◆ **WRITTEN INSTRUCTION**:
Recast the material, from its first line up to and including the line that contains "point(469,167)", as a JSON list of strings, one string per line, with blank lines omitted.

◆ **DATA EXCERPTS**:
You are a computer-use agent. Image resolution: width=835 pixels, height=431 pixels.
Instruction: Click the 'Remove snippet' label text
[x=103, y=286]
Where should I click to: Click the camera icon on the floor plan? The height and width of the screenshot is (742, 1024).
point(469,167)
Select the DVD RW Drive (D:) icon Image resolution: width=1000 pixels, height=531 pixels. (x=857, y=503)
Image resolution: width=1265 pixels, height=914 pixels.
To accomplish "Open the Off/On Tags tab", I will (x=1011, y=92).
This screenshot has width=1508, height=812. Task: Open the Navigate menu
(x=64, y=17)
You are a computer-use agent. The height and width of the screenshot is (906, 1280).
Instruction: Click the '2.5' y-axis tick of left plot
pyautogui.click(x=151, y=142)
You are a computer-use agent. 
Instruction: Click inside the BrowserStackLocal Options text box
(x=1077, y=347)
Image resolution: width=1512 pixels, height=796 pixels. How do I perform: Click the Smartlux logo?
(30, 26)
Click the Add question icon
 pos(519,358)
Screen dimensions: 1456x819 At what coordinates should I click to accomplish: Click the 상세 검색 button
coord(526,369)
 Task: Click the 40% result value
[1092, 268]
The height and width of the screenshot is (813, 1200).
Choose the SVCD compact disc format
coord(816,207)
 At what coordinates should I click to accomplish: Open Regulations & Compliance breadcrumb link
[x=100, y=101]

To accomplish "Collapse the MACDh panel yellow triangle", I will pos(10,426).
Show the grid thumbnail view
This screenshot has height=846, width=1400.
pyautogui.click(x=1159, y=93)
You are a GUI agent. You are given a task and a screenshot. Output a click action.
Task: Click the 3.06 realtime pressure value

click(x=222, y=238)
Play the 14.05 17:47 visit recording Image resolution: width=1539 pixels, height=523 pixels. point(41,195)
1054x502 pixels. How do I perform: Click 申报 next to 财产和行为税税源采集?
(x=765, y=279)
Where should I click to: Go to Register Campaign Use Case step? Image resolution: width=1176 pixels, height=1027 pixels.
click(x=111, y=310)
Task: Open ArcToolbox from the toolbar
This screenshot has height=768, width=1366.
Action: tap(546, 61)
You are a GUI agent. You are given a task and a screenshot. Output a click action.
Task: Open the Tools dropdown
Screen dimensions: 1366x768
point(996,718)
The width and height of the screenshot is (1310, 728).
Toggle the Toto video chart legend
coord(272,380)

◆ **TASK RESPONSE**:
[
  "You are a computer-use agent. Image resolution: width=835 pixels, height=431 pixels.",
  "Instruction: Click the 'Remove snippet' label text",
  "[x=103, y=286]",
  "Where should I click to: Click the camera icon on the floor plan? The height and width of the screenshot is (742, 1024).",
  "point(469,167)"
]